Valstar.dev

Logging Slow Queries in Apollo GraphQL

13 min read


Sometimes when you’re developing you need to know what is slow so you can fix it. With Apollo your only options right now are to use Apollo Studio which has limitations or to hook your system into a telemetry system like prometheus, but what if you want something simpler?

I have released this as an NPM module as well: @mikevalstar/apolloslowquery

The Problem

Often while I’m working on a project I’ll find that a page or component will run slow, often times this ends up being the frontend waiting for the backend to respond. When this happens I will inspect the service call and try to track down what is slow.

When I was largely working with REST services this was much simpler, you would first check your database query time(s) as thats usually where the issue lies and most libraries (or the database itself) as a simple way to report on query times and can help to trace your issues. But if that wasn’t the issue, you were generally reading through a single simple path through the application to find what the issue is.

Enter GraphQL and your application is now running multiple resolvers on any given request (hopefully in parallel) and ultimately combining the data together. This can present an issue when debugging why a request is slow.
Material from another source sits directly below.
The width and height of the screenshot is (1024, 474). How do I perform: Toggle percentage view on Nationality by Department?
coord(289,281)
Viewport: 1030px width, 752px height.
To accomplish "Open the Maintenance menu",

Which of the resolvers is having the problem? is it because too many resolvers are being triggered in sequence? so being able to first find which queries your application is firing that are slow and tracing down which parts of the query are causing the issue can be your first step to improving the speed of your API.

So lets build an Apollo plugin that will both tell you which queries specifically are slow, but also give you insight into which resolver is the slow one!

Creating an Apollo Plugin

Our first step is to create a basic Apollo plugin and warn ourselves not to run this in production, this level of tracing will hurt overall performance of our app if it were to run in a heavy use environment.
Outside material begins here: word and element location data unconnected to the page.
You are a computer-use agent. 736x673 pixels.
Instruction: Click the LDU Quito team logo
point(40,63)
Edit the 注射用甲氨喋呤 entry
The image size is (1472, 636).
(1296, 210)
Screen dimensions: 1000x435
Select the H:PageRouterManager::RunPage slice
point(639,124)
With our plugin lets send in what we consider a slow query threshold so we’re not logging every query and start by getting the high resolution time on each request and keeping it for later so we can be extra precise.
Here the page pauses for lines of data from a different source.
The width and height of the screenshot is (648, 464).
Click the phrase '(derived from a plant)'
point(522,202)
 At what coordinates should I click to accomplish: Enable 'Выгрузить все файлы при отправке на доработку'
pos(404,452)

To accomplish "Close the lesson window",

const aServer = new ApolloServer({
  schema: schemaWithResolvers,
  plugins: [
    apolloSlowQuery({slow: 20}),
  ],
});
const apolloSlowQuery = ({slow}) => {

  return {

    // Inform the user they are doing something dangerous
    async serverWillStart() {
      console.warn('🦥 Slow query log plugin enabled! do not use in production');
    },

    async requestDidStart() {
      const queryDate = new Date();
      const reqStart = process.hrtime.bigint();
    },

  };
};

export default apolloSlowQuery;

Logging Slow Queries

Now for the most basic version we will log the time that we started the execution so we know how long the server spent parsing and waiting to run the query. and we’ll also grab the time it’s about to send the results to the client.

Additionally lets grab some additional things we’ll want to know later: what was the query?, what variables were sent?, what was our response? and the operation name from the client.

Since we’re using high resolution time, lets convert it from nano seconds to milliseconds and round to 4 decimal places so we have some reasonably easy numbers to read.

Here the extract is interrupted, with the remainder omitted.